A strain that’s testing on the lower end, maybe around 12-18%, can get you just as ripped as a strain with 32% total THC on the label. Try it sometime if you don’t believe us….ya know, for science.
Why put THC potency on the label, then?
The short answer is: lawmakers believed it was better than nothing.
Blame decades of prohibition, but we currently know little to nothing about the way most of the active ingredients in cannabis interact with the endocannabinoid system.
THC percentage is the official measure of potency in the cannabis industry because, and ONLY because, a better metric doesn’t exist yet.
Unfortunately, for individuals who suffer from paranoia and avoid high THC flower or high THC strains, this presents a problem. If a strain that’s testing at 32% THC and a strain thats testing at 18% THC can be as strong as the other, how does one shop responsibly?
The answer is simple: Ask for something on the lighter side. If a budtender presents you with an option that has a higher THC percentage than you usually go for, trust their judgement.
Some of the mildest strains we have in the store regularly test at 30% THC, but you’d never guess it based on effects alone.
Perhaps someday there will be a metric of cannabis effects that more accurately portrays what you’re in for when you smoke. But until then, resist the urge to look to THC levels for guidance in our purchasing decision.
If you’ve been using THC percentage as a way to shop, do yourself an enormous favor: stop.
We know it defies logic a little bit. If you were to do that with alcohol, it’d be downright irresponsible.
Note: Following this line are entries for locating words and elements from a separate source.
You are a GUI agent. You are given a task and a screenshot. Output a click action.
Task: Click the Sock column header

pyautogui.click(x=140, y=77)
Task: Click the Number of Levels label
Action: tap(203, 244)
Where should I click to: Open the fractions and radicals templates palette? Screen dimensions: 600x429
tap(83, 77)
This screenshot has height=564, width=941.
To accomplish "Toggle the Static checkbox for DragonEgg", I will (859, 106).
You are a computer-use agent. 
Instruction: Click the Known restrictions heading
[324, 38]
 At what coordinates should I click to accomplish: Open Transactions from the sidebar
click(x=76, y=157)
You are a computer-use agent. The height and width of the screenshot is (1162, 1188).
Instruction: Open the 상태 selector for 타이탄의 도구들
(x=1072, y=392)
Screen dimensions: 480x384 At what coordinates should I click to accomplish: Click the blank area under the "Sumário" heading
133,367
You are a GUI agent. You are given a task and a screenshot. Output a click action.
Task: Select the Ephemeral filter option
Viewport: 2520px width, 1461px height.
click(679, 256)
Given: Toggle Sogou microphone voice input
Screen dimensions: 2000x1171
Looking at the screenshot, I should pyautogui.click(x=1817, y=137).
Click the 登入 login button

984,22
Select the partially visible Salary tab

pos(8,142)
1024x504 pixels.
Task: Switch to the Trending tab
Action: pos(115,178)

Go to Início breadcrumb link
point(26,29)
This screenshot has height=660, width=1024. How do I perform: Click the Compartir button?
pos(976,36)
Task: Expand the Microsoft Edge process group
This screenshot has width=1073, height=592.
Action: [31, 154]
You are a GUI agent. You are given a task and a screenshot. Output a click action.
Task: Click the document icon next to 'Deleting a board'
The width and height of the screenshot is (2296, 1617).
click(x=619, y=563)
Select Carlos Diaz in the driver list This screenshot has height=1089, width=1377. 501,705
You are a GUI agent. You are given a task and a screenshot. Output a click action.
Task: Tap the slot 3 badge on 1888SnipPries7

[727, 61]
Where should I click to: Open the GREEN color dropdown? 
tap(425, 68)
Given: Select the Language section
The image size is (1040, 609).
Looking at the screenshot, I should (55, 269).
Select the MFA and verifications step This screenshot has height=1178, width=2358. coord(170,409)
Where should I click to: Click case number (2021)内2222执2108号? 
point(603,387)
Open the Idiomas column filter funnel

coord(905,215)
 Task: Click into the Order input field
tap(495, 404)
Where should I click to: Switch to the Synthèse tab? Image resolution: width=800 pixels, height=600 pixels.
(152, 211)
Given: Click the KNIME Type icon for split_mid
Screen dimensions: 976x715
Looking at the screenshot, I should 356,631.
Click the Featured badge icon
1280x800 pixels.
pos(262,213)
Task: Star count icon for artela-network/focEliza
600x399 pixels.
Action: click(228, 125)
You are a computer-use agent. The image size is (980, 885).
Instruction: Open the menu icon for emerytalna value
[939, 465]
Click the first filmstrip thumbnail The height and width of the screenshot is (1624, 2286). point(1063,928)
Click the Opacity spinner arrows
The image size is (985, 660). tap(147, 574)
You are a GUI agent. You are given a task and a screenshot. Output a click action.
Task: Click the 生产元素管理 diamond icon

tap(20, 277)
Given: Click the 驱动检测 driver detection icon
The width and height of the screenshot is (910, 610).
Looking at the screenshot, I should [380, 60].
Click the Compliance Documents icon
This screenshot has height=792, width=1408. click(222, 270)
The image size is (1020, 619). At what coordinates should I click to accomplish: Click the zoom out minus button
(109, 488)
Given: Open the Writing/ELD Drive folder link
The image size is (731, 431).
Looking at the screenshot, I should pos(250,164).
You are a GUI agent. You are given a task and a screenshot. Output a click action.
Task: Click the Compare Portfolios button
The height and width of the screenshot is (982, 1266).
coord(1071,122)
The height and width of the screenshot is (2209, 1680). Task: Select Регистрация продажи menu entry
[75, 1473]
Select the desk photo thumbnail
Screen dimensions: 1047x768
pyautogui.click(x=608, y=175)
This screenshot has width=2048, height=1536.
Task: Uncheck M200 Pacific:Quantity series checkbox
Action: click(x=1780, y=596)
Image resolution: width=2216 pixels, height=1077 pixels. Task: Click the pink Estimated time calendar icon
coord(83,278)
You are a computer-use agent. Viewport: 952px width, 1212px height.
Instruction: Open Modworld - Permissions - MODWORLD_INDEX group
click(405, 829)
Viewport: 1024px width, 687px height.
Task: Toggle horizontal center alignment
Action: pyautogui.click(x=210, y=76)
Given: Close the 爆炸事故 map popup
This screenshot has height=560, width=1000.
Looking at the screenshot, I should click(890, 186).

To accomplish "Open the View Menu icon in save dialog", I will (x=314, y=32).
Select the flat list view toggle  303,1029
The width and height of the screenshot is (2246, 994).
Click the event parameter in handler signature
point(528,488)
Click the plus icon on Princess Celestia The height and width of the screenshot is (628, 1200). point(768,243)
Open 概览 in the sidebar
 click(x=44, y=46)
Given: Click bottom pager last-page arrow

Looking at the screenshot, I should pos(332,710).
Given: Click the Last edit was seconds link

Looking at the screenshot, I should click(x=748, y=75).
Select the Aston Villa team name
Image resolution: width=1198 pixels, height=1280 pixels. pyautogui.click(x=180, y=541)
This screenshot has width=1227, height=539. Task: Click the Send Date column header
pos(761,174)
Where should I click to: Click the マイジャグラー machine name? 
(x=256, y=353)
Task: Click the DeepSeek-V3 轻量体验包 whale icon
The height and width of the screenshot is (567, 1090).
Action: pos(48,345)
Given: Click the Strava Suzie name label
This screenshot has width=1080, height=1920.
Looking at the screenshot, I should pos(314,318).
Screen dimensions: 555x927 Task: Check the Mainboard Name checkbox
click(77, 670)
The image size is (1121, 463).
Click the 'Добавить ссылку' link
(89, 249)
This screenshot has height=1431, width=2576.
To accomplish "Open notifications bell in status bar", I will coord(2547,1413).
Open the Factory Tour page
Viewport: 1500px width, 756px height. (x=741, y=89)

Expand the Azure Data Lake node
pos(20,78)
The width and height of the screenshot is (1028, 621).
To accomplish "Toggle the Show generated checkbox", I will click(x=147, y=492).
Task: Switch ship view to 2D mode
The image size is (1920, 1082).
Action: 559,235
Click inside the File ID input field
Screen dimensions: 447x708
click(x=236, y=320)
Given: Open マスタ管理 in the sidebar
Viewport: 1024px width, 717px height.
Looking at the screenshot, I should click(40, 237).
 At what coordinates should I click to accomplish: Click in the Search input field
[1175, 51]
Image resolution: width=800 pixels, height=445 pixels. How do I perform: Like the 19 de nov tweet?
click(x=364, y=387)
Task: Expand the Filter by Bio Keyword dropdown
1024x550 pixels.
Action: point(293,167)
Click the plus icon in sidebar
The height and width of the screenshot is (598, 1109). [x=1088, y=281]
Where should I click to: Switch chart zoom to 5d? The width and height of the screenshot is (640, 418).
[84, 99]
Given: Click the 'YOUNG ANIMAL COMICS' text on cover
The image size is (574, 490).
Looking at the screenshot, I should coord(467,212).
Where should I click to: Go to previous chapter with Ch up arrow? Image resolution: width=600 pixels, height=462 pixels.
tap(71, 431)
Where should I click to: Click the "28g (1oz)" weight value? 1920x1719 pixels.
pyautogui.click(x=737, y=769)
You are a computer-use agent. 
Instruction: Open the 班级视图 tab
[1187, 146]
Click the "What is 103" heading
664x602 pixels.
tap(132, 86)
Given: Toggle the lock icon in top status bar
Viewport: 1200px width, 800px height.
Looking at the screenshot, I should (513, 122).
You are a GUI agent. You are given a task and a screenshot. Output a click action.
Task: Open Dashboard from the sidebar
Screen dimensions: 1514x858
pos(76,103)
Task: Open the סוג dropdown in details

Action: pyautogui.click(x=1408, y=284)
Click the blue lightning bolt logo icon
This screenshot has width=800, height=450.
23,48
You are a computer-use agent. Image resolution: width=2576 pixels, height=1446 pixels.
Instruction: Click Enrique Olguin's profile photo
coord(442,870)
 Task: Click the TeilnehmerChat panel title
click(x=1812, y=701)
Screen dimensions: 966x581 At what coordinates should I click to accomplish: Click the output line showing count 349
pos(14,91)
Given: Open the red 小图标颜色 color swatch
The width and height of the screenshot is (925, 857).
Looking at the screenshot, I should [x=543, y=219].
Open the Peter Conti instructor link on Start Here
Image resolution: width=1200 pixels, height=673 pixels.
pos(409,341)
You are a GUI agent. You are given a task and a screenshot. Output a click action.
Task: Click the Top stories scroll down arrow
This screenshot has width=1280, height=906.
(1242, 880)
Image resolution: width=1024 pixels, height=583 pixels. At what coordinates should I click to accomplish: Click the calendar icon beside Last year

But alcohol and cannabis are very different substances. To try to gauge their potency in the same way is well-intentioned, but misguided.
Potent weed with potent psychoactive effects comes in all shapes, sizes, and THC levels. So does mild weed.
The key to getting it? Communicate what you’re looking for, and be open-minded.
Ask any budtender, and they’ll tell you: learning about the meaningless of the numbers marks a turning point in their relationship to cannabis.